Rather than adding a formatter and linter to testscript, I propose to add a mechanism similar to #164 and add two extra parameters:

RequireUniqueFilenames bool, default false, which will return an error if there are any duplicate filenames in the txtar archive.

RequiredSortedFilenames bool, default false, which will return an error if the files in the txtar archive are not in order.

This should maintain backward compatibility while also effectively adding optional opt-in linting capabilities.

Is this of interest? Would you accept a PR that implements this?

@mvdan
Copy link
Collaborator

mvdan commented Sep 25, 2022

I've made the same mistake with duplicate files once, and it also confused me for a good ten minutes. I definitely support some way to avoid that. I would even argue that we should always reject duplicates, because they literally cannot serve any purpose in a testscript file. The vast majority of them should be mistakes that need to be fixed.

Whether or not that qualifies as a breaking change is perhaps up for debate. I am willing to agree with Go's compatibility promise, which is that it is OK to break a user if their program was always incorrect. And I think we can agree that duplicate txtar files in a testscript are incorrect.

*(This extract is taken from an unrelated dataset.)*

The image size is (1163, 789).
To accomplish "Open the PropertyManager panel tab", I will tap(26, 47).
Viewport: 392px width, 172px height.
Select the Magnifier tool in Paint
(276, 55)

Perhaps @rogpeppe or @myitcv have thoughts.

RequiredSortedFilenames bool, default false, which will return an error if the files in the txtar archive are not in order.

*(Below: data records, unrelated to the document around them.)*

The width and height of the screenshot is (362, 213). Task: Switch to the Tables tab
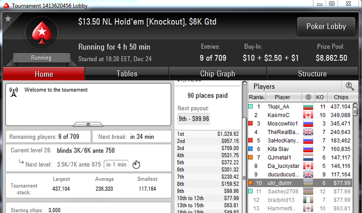point(127,74)
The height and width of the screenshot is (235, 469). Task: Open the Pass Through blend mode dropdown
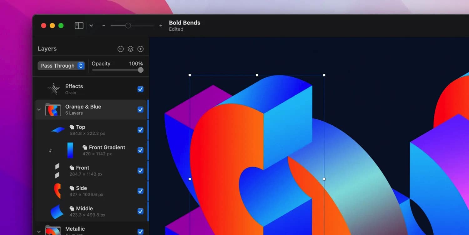[61, 66]
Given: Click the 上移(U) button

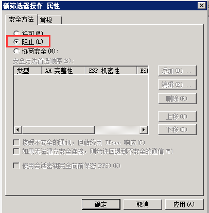Looking at the screenshot, I should pos(177,117).
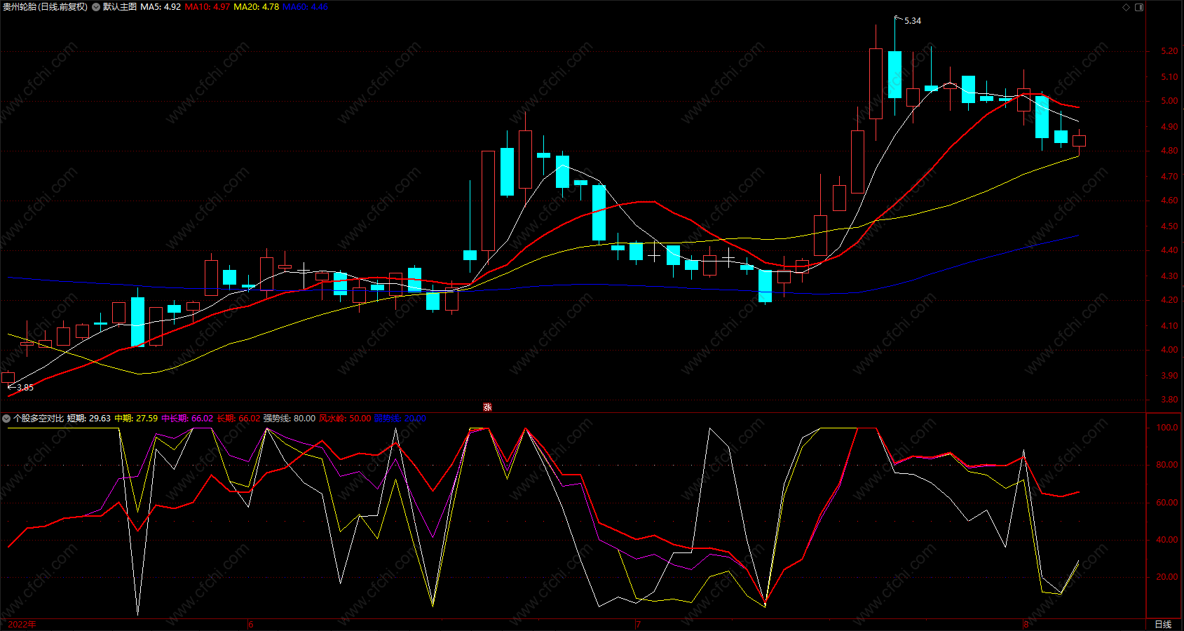The image size is (1184, 631).
Task: Click the month 7 marker on time axis
Action: pos(639,624)
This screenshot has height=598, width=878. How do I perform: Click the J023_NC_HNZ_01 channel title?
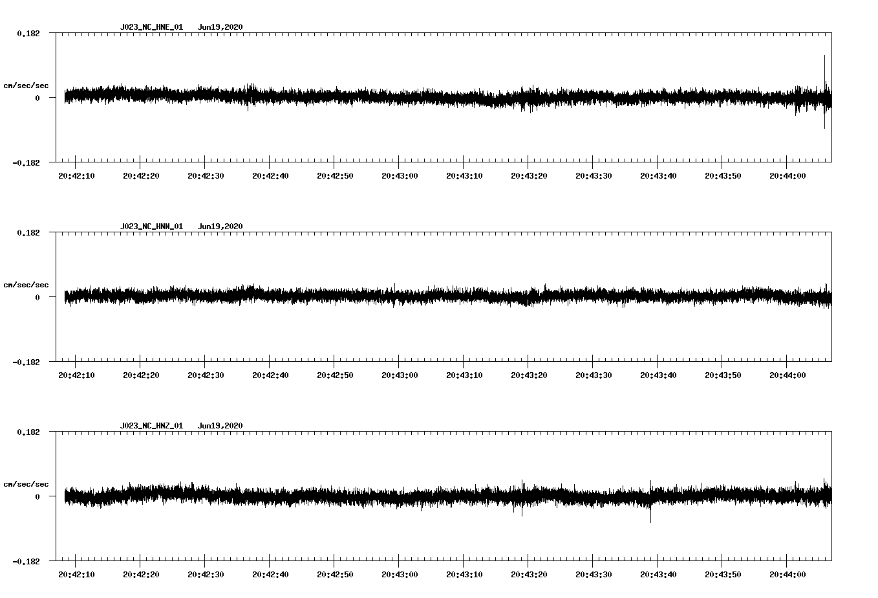click(x=151, y=426)
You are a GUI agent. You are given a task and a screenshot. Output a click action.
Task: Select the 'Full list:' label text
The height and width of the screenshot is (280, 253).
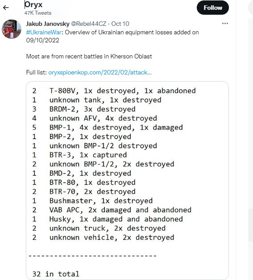(37, 73)
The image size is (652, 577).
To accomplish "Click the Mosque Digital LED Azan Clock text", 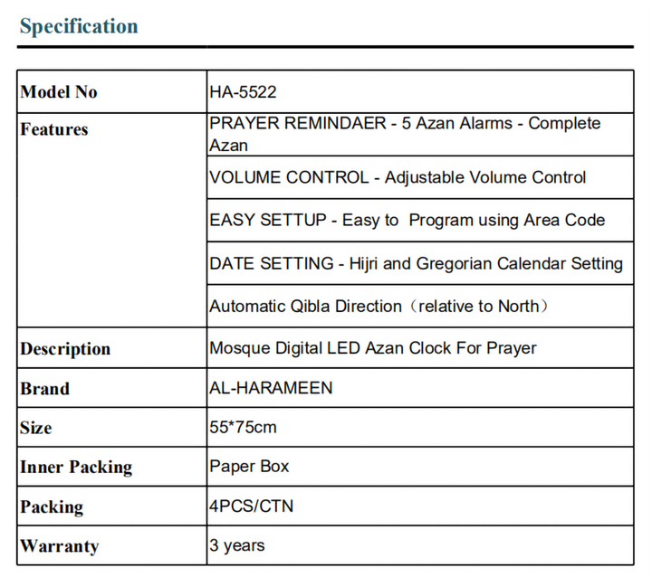I will (x=373, y=348).
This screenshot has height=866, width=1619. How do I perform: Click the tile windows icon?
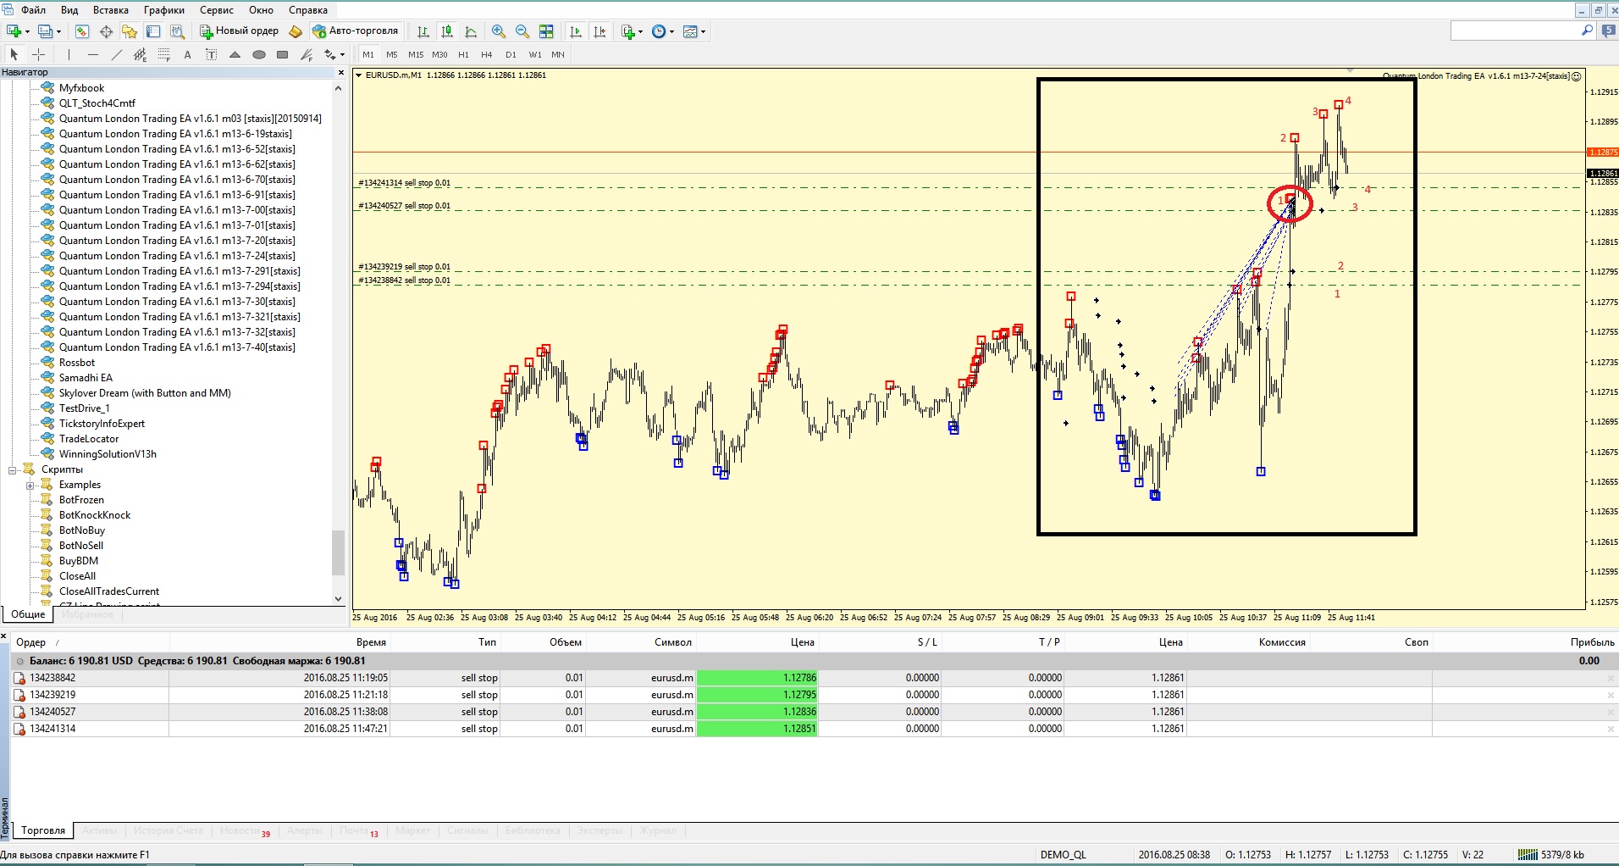click(x=546, y=31)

This one I agree that we shouldn't do by default, primarily because of the amount of noise it would cause. I'd support adding the option, in any case.

@bitfield
Copy link
Contributor

This point came up while we were discussing #181 on the BIT Slack— @myitcv asked what happens if you use txtar-c to append duplicate files to an existing txtar archive.

The answer is nothing: when the archive is unpacked, later files silently replace earlier ones with the same path. That makes sense to me, and it's actually useful in the context of txtar-c -script, which is used to execute a given test script in the context of several different file sets. For example, you could overwrite the script's main.go with a different main.go each time.

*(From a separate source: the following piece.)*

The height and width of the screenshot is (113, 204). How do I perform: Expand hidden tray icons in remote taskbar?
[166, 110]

I agree that in most cases, though, duplicate files won't be what the user intended, and while the txtar format itself allows them:

There are no possible syntax errors in a txtar archive.
Word of God

it would be useful to have a way to detect them. I'm not sure it should be exclusive to testscript—this feels more like a txtar thing to me, since txtar files are more general. I'm also rather fond of the ruthless simplicity of testscript, and wouldn't want to pollute that even with this quite worthwhile feature. Perhaps a txtar-lint tool would be a nice add-on here instead?

@mvdan
Copy link
Collaborator

mvdan commented Sep 26, 2022

My only objection to a linter is that I want this (rejecting duplicates) to happen automatically when I use testscript, and I argue it should be the default as well.

I don't think we can discuss changes to the txtar format here, because effectively we are a compatible fork of https://pkg.go.dev/golang.org/x/tools/txtar (that public package did not exist yet when go-internal was created). So I think it's a bad idea to make any changes to the format that would make our fork incompatible with upstream.

@twpayne
Copy link
Contributor Author

twpayne commented Sep 26, 2022

My only objection to a linter is that I want this (rejecting duplicates) to happen automatically when I use testscript, and I argue it should be the default as well.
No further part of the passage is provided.